▶ **Your assignment**:
All entries shown below should be duplicated character for character.

Pixel coordinate grounding data

****

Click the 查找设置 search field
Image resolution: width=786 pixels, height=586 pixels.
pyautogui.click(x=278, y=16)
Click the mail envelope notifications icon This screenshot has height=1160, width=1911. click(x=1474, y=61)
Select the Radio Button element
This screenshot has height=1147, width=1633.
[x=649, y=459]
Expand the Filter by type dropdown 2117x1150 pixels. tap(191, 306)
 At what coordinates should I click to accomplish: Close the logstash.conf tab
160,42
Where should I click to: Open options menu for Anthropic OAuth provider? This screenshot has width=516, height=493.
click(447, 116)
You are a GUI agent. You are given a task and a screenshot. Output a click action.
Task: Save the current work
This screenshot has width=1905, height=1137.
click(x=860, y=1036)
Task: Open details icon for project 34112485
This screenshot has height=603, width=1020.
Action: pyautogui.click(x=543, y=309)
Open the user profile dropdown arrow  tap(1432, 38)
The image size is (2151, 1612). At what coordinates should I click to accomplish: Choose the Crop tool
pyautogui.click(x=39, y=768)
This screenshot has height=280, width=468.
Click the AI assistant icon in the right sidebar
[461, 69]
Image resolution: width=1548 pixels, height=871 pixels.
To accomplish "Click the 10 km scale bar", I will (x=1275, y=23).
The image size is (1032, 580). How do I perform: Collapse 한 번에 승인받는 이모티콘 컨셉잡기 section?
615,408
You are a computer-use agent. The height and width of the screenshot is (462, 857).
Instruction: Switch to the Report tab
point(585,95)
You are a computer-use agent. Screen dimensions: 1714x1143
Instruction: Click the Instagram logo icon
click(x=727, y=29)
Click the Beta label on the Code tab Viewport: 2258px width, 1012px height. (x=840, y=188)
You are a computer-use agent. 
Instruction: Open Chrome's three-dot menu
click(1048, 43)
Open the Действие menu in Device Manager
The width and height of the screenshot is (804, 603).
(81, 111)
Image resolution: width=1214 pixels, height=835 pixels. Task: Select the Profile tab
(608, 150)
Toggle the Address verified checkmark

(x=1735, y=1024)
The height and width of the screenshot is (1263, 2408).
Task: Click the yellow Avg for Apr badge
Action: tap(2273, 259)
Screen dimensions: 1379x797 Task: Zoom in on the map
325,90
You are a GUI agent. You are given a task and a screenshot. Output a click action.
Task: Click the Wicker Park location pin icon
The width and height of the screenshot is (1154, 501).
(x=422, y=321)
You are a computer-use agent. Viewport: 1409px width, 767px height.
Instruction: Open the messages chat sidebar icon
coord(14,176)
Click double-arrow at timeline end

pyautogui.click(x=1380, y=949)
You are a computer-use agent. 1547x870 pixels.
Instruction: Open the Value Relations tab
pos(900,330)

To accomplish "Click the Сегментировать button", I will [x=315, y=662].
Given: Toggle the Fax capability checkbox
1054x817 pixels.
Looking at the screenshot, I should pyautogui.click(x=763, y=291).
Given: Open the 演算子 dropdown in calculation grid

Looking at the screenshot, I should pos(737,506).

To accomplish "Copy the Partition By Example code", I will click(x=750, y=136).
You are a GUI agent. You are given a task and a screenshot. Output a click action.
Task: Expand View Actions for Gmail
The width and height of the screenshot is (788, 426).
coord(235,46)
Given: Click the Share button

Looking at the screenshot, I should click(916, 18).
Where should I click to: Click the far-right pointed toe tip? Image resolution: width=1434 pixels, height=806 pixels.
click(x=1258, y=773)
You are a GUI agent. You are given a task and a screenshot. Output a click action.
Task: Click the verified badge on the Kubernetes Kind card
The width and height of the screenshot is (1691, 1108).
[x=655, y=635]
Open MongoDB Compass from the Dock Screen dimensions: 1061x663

****

▶ **Result of this task**:
Click the 查找设置 search field
Image resolution: width=786 pixels, height=586 pixels.
pyautogui.click(x=278, y=16)
Click the mail envelope notifications icon This screenshot has height=1160, width=1911. click(x=1474, y=61)
Select the Radio Button element
This screenshot has height=1147, width=1633.
[x=649, y=459]
Expand the Filter by type dropdown 2117x1150 pixels. tap(191, 306)
 At what coordinates should I click to accomplish: Close the logstash.conf tab
160,42
Where should I click to: Open options menu for Anthropic OAuth provider? This screenshot has width=516, height=493.
click(447, 116)
You are a GUI agent. You are given a task and a screenshot. Output a click action.
Task: Save the current work
This screenshot has width=1905, height=1137.
click(x=860, y=1036)
Task: Open details icon for project 34112485
This screenshot has height=603, width=1020.
Action: pyautogui.click(x=543, y=309)
Open the user profile dropdown arrow  tap(1432, 38)
The image size is (2151, 1612). At what coordinates should I click to accomplish: Choose the Crop tool
pyautogui.click(x=39, y=768)
This screenshot has height=280, width=468.
Click the AI assistant icon in the right sidebar
[461, 69]
Image resolution: width=1548 pixels, height=871 pixels.
To accomplish "Click the 10 km scale bar", I will (x=1275, y=23).
The image size is (1032, 580). How do I perform: Collapse 한 번에 승인받는 이모티콘 컨셉잡기 section?
615,408
You are a computer-use agent. The height and width of the screenshot is (462, 857).
Instruction: Switch to the Report tab
point(585,95)
You are a computer-use agent. Screen dimensions: 1714x1143
Instruction: Click the Instagram logo icon
click(x=727, y=29)
Click the Beta label on the Code tab Viewport: 2258px width, 1012px height. (x=840, y=188)
You are a computer-use agent. 
Instruction: Open Chrome's three-dot menu
click(1048, 43)
Open the Действие menu in Device Manager
The width and height of the screenshot is (804, 603).
(81, 111)
Image resolution: width=1214 pixels, height=835 pixels. Task: Select the Profile tab
(608, 150)
Toggle the Address verified checkmark

(x=1735, y=1024)
The height and width of the screenshot is (1263, 2408).
Task: Click the yellow Avg for Apr badge
Action: tap(2273, 259)
Screen dimensions: 1379x797 Task: Zoom in on the map
325,90
You are a GUI agent. You are given a task and a screenshot. Output a click action.
Task: Click the Wicker Park location pin icon
The width and height of the screenshot is (1154, 501).
(x=422, y=321)
You are a computer-use agent. Viewport: 1409px width, 767px height.
Instruction: Open the messages chat sidebar icon
coord(14,176)
Click double-arrow at timeline end

pyautogui.click(x=1380, y=949)
You are a computer-use agent. 1547x870 pixels.
Instruction: Open the Value Relations tab
pos(900,330)

To accomplish "Click the Сегментировать button", I will [x=315, y=662].
Given: Toggle the Fax capability checkbox
1054x817 pixels.
Looking at the screenshot, I should pyautogui.click(x=763, y=291).
Given: Open the 演算子 dropdown in calculation grid

Looking at the screenshot, I should pos(737,506).

To accomplish "Copy the Partition By Example code", I will click(x=750, y=136).
You are a GUI agent. You are given a task and a screenshot. Output a click action.
Task: Expand View Actions for Gmail
The width and height of the screenshot is (788, 426).
coord(235,46)
Given: Click the Share button

Looking at the screenshot, I should click(916, 18).
Where should I click to: Click the far-right pointed toe tip? Image resolution: width=1434 pixels, height=806 pixels.
click(x=1258, y=773)
You are a GUI agent. You are given a task and a screenshot. Output a click action.
Task: Click the verified badge on the Kubernetes Kind card
The width and height of the screenshot is (1691, 1108).
[x=655, y=635]
Open MongoDB Compass from the Dock Screen dimensions: 1061x663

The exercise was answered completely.